Photo courtesy of S. Chambers
Guest WriterHeather Lewis ’10, through Vassar’s Student Activist Union (SAU), led a group of students to Washington D.C. on Sept. 15 to protest the war in Iraq and demand immediate troop withdrawal.
According to protest’s organizers, the protest drew approximately 100,000 participants to the nation’s capital to demand an end to the war in Iraq. The event was coordinated by the Act Now to Stop War and End Racism (ANSWER) coalition, a leading United States organization dedicated to promoting peace.
Jack Smith, an editor of the Hudson Valley Activist Newsletter, organized three buses from New Paltz to transport local activists to the protest site.
“There wasn’t enough time to get VSA [Vassar Student Association] funding through SAU,” Lewis said, “but in the future, we plan to cover all costs of transportation for students so that they may attend events such as this.”
An acompanying rally took place across from the White House and featured speakers from organizations including several veterans’ groups. The protesters, led by the Iraq Veterans Against the War and Veterans for Peace, marched from the down Pennsylvania Avenue to the Capitol Building, where they group staged “a massive ‘die-in’ in front of the Capitol,” according to Lewis.
Like the last major anti-war protest in January, when tens of thousands marched to the National Mall, yesterday’s event came at a tense time in the fractious debate over the US mission in Iraq. President George W. Bush was not there to hear the protestors, having left the White House for Camp David in Maryland.
The protests came in the same week that General David Petraeus, the tactical leader in Iraq, gave his highly anticipated progress report to Congress. Two days before the protest, Bush announced that he would pull 5,700 troops out of Iraq by Christmas.
The protest officially began at noon at Lafayette Park on the north side of the White House with speeches from at least two dozen speakers including former U.S. Attorney General Ramsey Clark, Cindy Sheehan and Ralph Nader. At 3 p.m., protesters began the “die-in” with a mock 21-gun salute.
The “die-in,’ a form of protest in which participants simulate death, was initially planned to take place on the steps of the Capitol Building; but as demonstrators attempted to break through the ranks of police officers, arrests occurred. The protest began peacefully but as the march progressed, tensions rose between protestors and police officers.
Over 190 protesters were arrested by the end of the event, charged with illegally crossing a police line.
According to Lewis, the Vassar students participating in the event were not vulnerable to arrest. “The people who ended up getting arrested were the ones that crossed the police barricades set up on the Capitol steps,” she said. “I don’t think any of us were fully prepared to go past that line, though some of us may have wanted to.”

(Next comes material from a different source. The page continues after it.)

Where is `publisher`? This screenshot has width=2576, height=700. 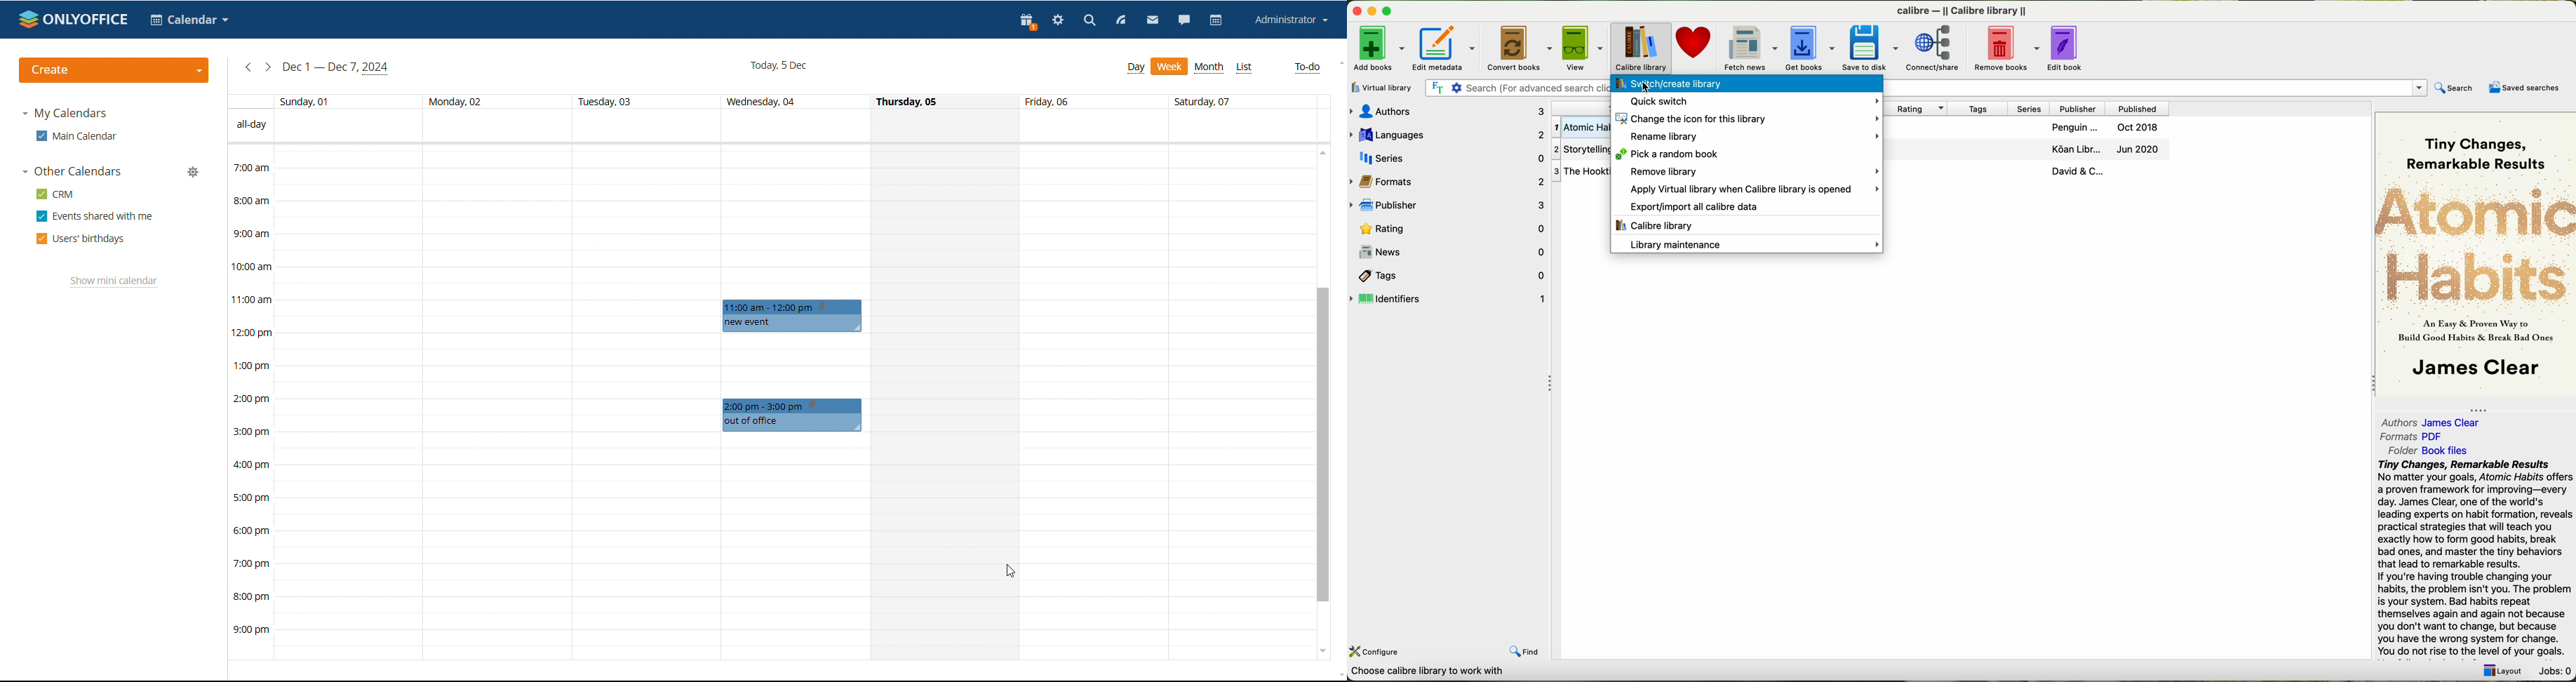 publisher is located at coordinates (1450, 206).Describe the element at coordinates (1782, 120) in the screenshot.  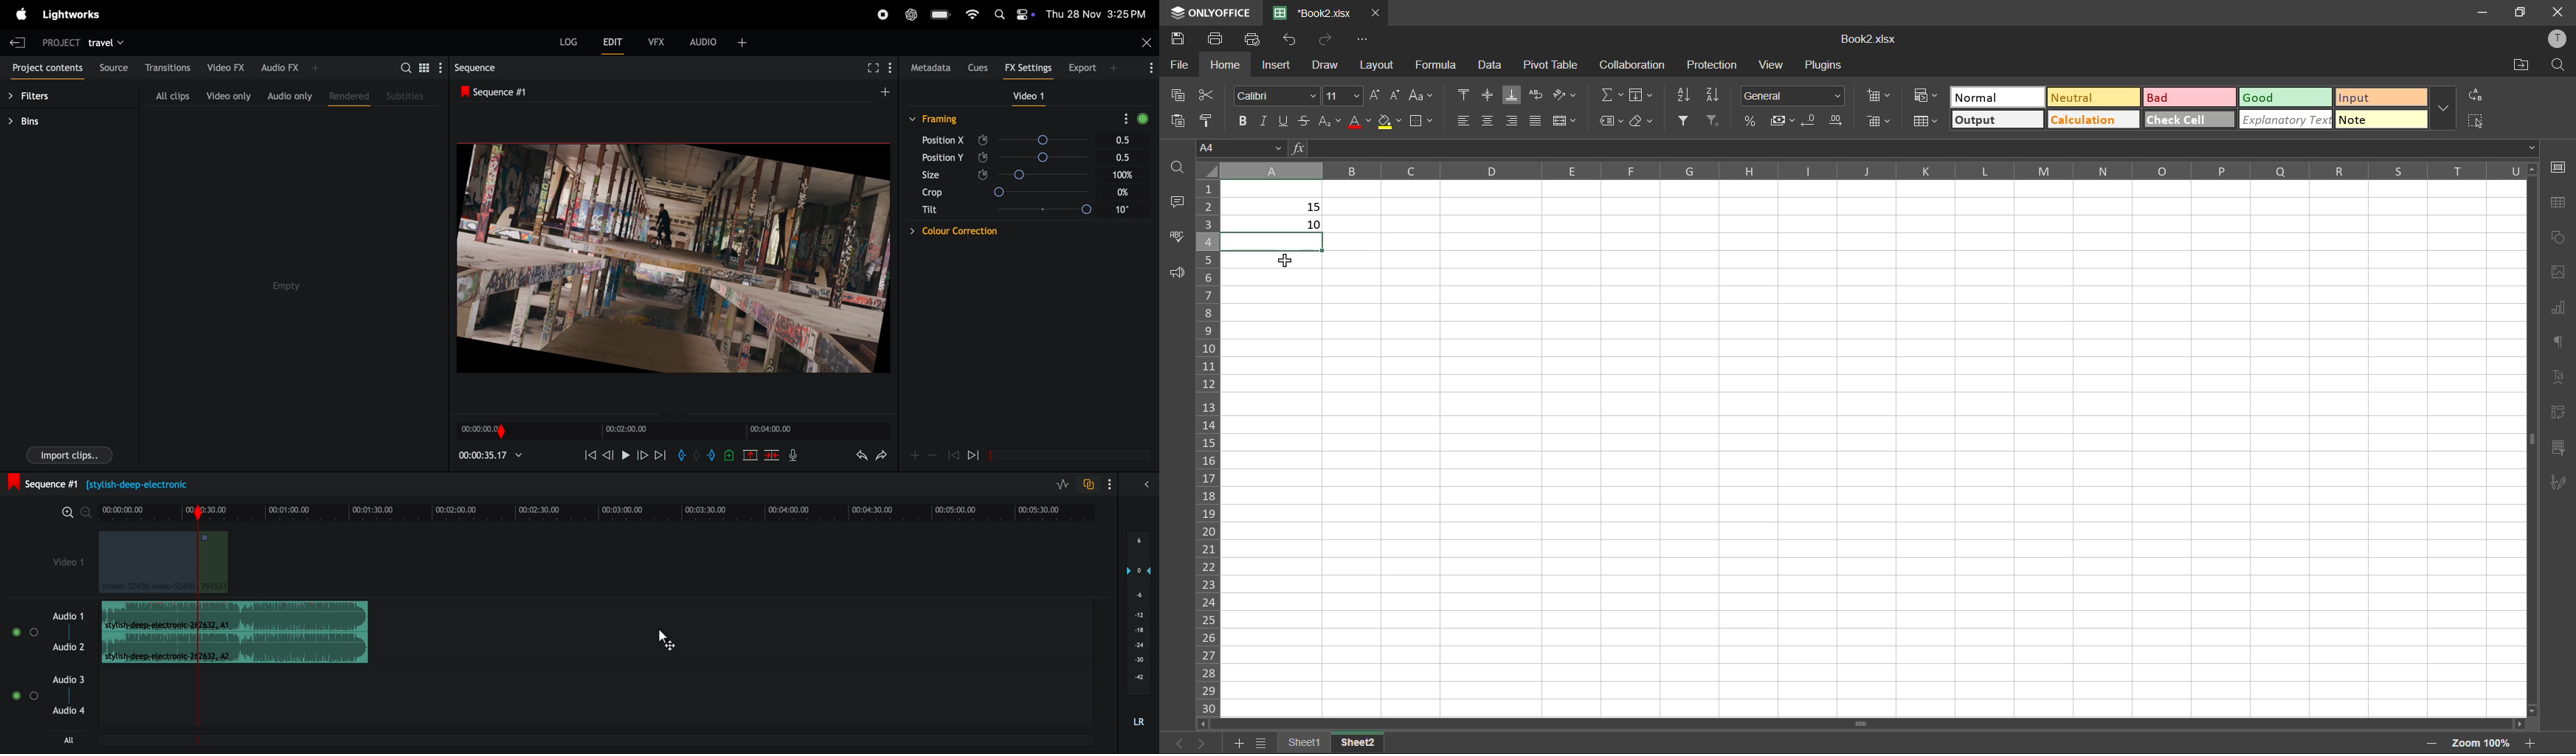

“This was by far the largest and most momentous anti-war demonstration I have attended thus far,” said Lewis. “It felt so powerful to be marching in unity with 100,000 other people of all ages and backgrounds who share the same feelings about this war.”
The SAU hopes to raise political awareness on campus by sharing their experience with the Vassar community. “What stood out to me,” Lewis said, “was the large and impassioned youth presence there, which gives me hope for a growing student movement on college campuses.”